Texto: Danielle Valentim
A Defensoria Pública de Mato Grosso do Sul avalia como um retrocesso o “projeto” do Hospital Beneficente Dona Elmíria Silvério Barbosa, de Sidrolândia, cidade a 70 km de Campo Grande, que oferece cesarianas eletivas a gestantes de baixo risco. Por meio de ofícios, a Defensoria solicita medidas de intervenção e a exclusão de um vídeo que incentiva práticas contrárias ao recomendado.
Nas redes sociais, o hospital celebra a realização da primeira cesárea após cinco anos. Esse “projeto” vai contra legislações internacionais, nacionais e estaduais, além de normas do próprio Sistema Único de Saúde (SUS). Surpreendentemente, a unidade hospitalar conta uma equipe completa, contradizendo a argumentação utilizada para fechar o Centro de Parto Normal (CPN) - Magdalena Targa do Nascimento, em 1º de maio de 2023, um espaço de referência para o serviço de parto humanizado em Mato Grosso do Sul.
Intervenção urgente
Em ofícios enviados à Secretaria Estadual de Saúde (SES), à Subsecretaria de Estado de Políticas para Mulheres, à Secretaria Municipal de Sidrolândia e ao Hospital Beneficente Dona Elmíria Silvério Barbosa, a Defensoria Pública, através do Núcleo dos Direitos Humanos (Nudedh), do Núcleo de Defesa dos Direitos da Criança e do Adolescente (Nudeca) e do Núcleo dos Direitos da Mulher (Nudem), aponta a falta de informação e a prática de ações contrárias à legislação vigente.
Com embasamento nas diretrizes da Organização Mundial da Saúde, na Lei da Primeira Infância, nos entendimentos de cortes internacionais e na Lei Estadual nº 5.217/2018, a Defensoria solicita providências imediatas para intervir na unidade hospitalar. Isso se deve ao fato de que induzir gestantes ou parturientes a acreditar na necessidade de uma cesariana, quando não é essencial, vai contra as políticas de proteção.
A instituição também destaca a importância de se alinhar às normas do Ministério da Saúde, incluindo o Sistema Único de Saúde (SUS), que atende à população de baixa renda.
Adicionalmente, exige a remoção imediata do vídeo institucional publicado nas redes sociais, bem como as informações sobre datas de partos. A remoção deve ser devidamente justificada, visto que a cesariana em gestantes de baixo risco contradiz as recomendações. A Defensoria reitera que a propaganda divulgada é vista como um atentado à autonomia feminina e à saúde infantil, sendo considerada uma veiculação abusiva.

OS DADOS

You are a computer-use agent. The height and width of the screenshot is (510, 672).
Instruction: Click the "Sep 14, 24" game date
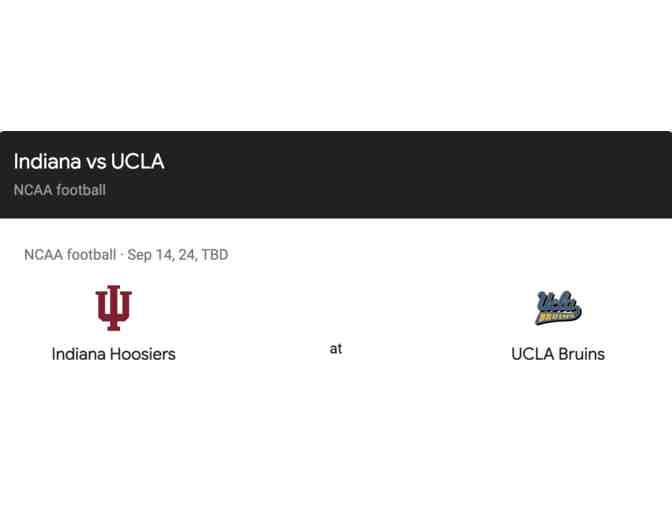[x=160, y=255]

ATIVIDADES
• 1. Responda com base no texto sobre as cesarianas eletivas em Sidrolândia:
(a) A quantos quilômetros de Campo Grande fica Sidrolândia?
(b) Em que data foi fechado o Centro de Parto Normal Magdalena Targa do Nascimento?
(c) Qual lei estadual a Defensoria usa como embasamento ao pedir providências imediatas?
• 2. Retome o texto sobre as cesarianas eletivas em Sidrolândia e continue-o a partir da última frase.

RESPOSTAS EM ORDEM
• 1.
(a) A 70 km.
(b) Em 1º de maio de 2023.
(c) A Lei Estadual nº 5.217/2018.

• 2.
Centro de parto fechado
Até o término de suas operações, o Centro de Parto Normal (CPN) - Magdalena Targa do Nascimento realizou 1.829 partos humanizados. Esses procedimentos foram marcados pela ausência de episiotomia e da manobra de Kristeller, com 98% dos casos apresentando contato pele a pele na primeira hora, 99% de início da amamentação nesse mesmo período, 96% de clampeamento do cordão umbilical realizado adequadamente, a possibilidade de um ou mais acompanhantes estarem presentes, visitação livre, taxas muito baixas de aspiração e transferência, além de nenhuma ocorrência de mortalidade fetal ou materna.
A coordenadora do Núcleo de Direitos Humanos (Nudedh), defensora pública Thaísa Defante, que teve participação direta na criação e instalação do Centro de Parto de Sidrolândia, avalia o ocorrido como um retrocesso jurídico.
“O direito trabalha com o princípio da vedação do retrocesso. Como se sai de um cenário no qual as práticas realizadas no âmbito de um centro de parto normal são contrárias ao preconizado pela Organização Mundial da Saúde (OMS), toda a legislação nacional, e se coloca isso nas redes sociais com a maior naturalidade? Nem o município de Sidrolândia nem o hospital municipal se empenharam em organizar uma retaguarda para o Centro de Parto, resultando agora em um claro retrocesso e prejuízo para a autonomia do corpo da mulher, para as boas práticas de nascimento e parto, e para a segurança da criança. Eles ostentam cirurgias eletivas em gestações de baixo risco em um projeto que não está claro. Este projeto é uma manutenção do que está errado? Realmente é estarrecedor. Como se passa de práticas adequadas para práticas contrárias ao que predomina em toda a legislação internacional, nacional e inclusive no SUS? Temos uma política pública excelente, mas que não foi adotada pelos gestores do hospital”, conclui a coordenadora do Nudedh.